DIRECTIONS FOR THIS TASK: Put every line from the one containing "Given: Click help" down to the end of the entries into a numbered list, leaving out blank lines and the pictures.

EXCERPTED DATA:
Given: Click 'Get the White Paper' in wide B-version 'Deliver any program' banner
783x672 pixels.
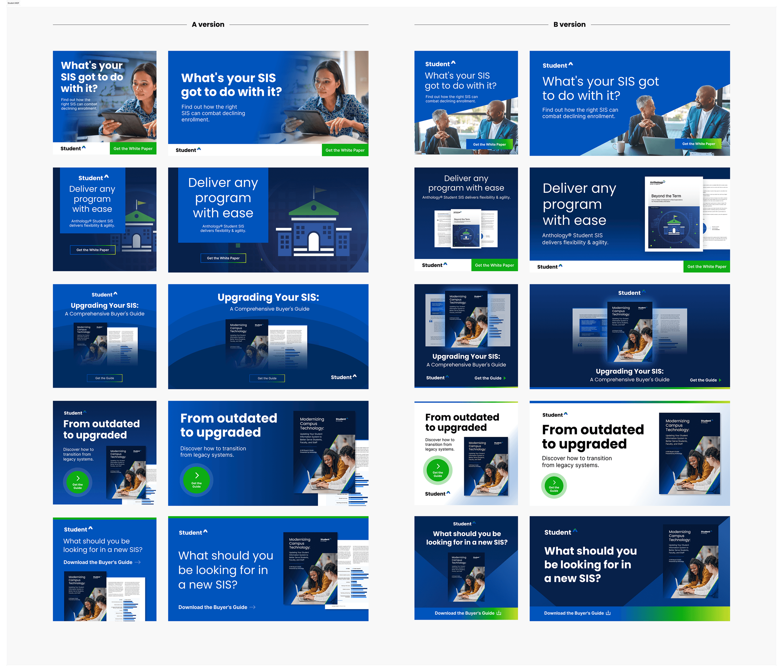Looking at the screenshot, I should [706, 267].
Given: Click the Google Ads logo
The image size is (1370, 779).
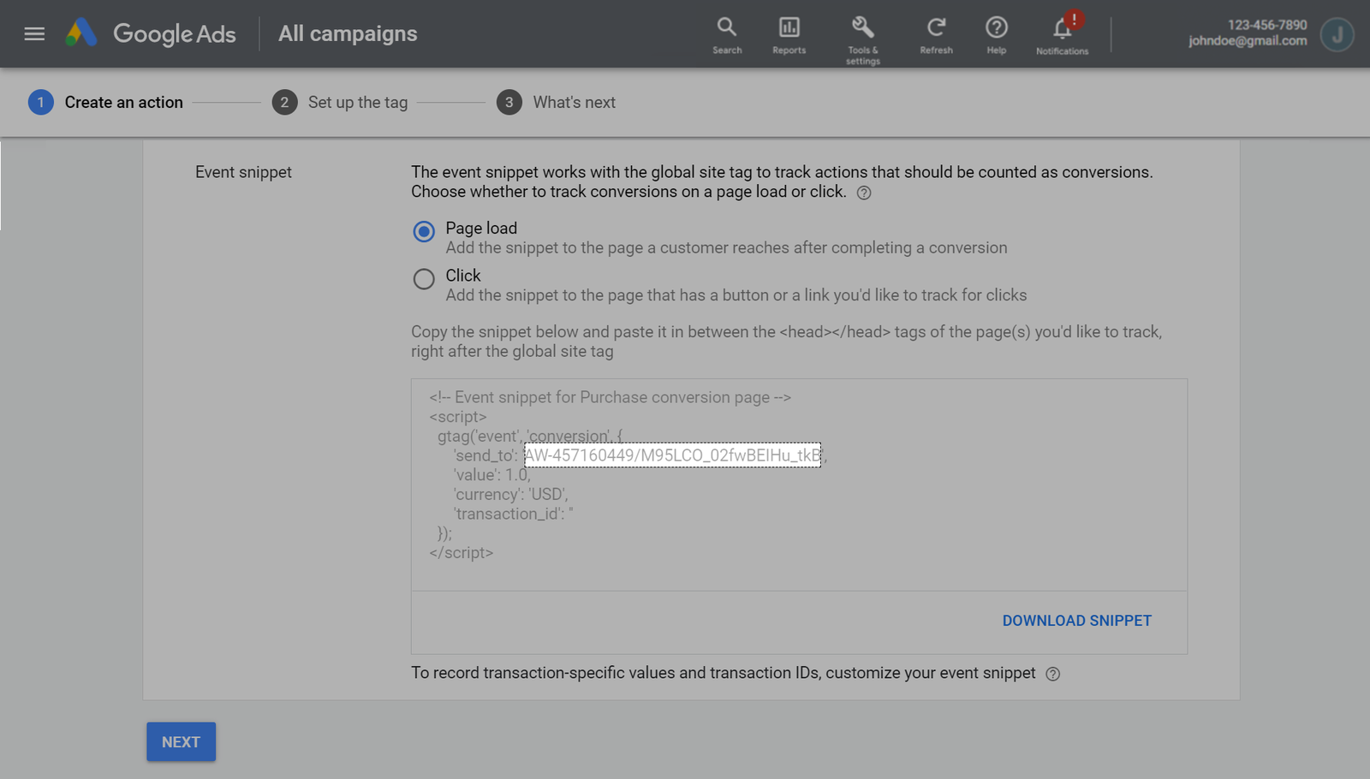Looking at the screenshot, I should [x=82, y=33].
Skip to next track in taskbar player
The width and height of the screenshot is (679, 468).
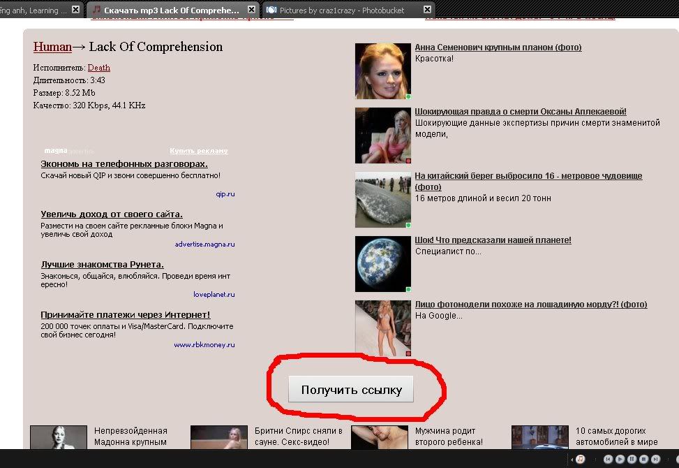pos(655,459)
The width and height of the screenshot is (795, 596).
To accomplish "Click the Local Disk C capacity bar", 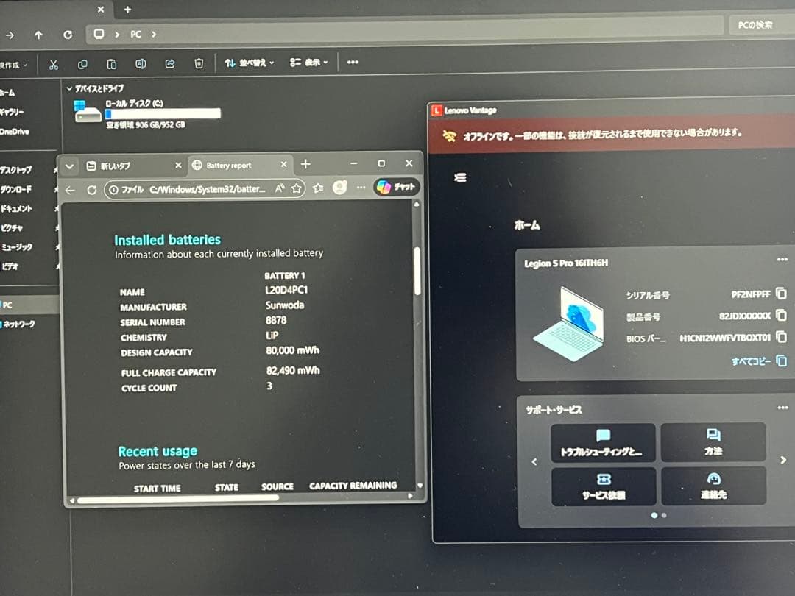I will coord(162,112).
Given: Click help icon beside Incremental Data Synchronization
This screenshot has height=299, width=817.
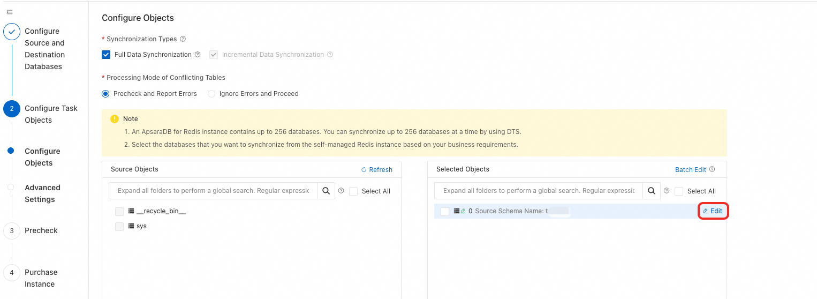Looking at the screenshot, I should point(330,55).
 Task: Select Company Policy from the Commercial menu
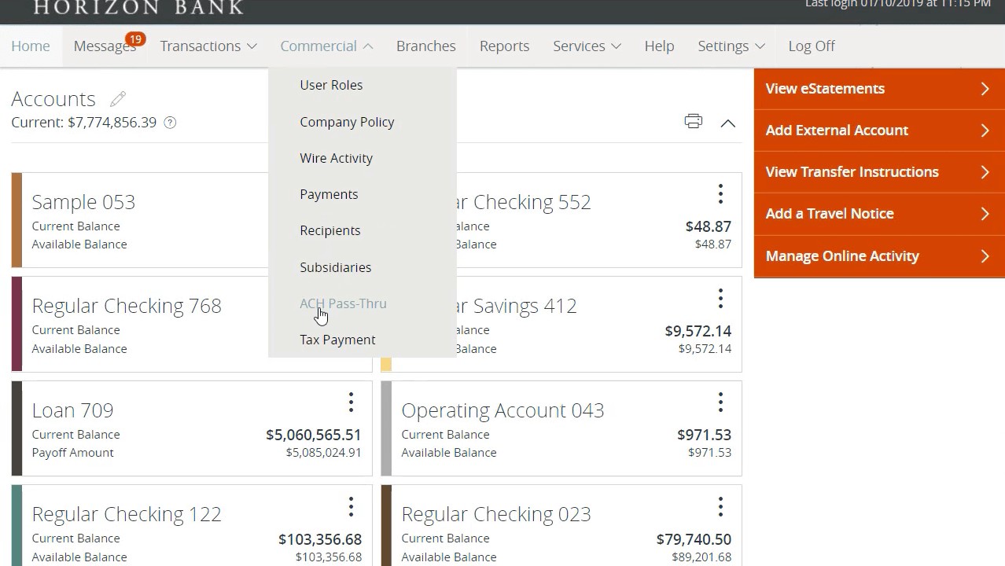347,122
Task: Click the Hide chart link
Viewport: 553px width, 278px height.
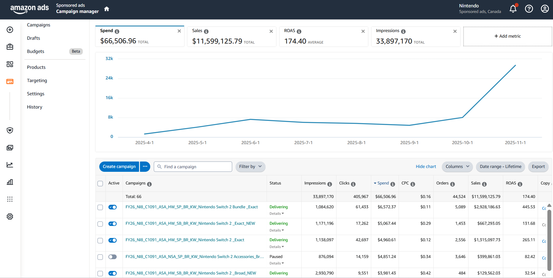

OUTPUT FOR THIS EXERCISE:
1. Given: Click help icon beside Incremental Data Synchronization
2. This screenshot has height=299, width=817.
3. Looking at the screenshot, I should point(330,55).
4.  Task: Select Company Policy from the Commercial menu
5. 347,122
6. Task: Click the Hide chart link
7. Viewport: 553px width, 278px height.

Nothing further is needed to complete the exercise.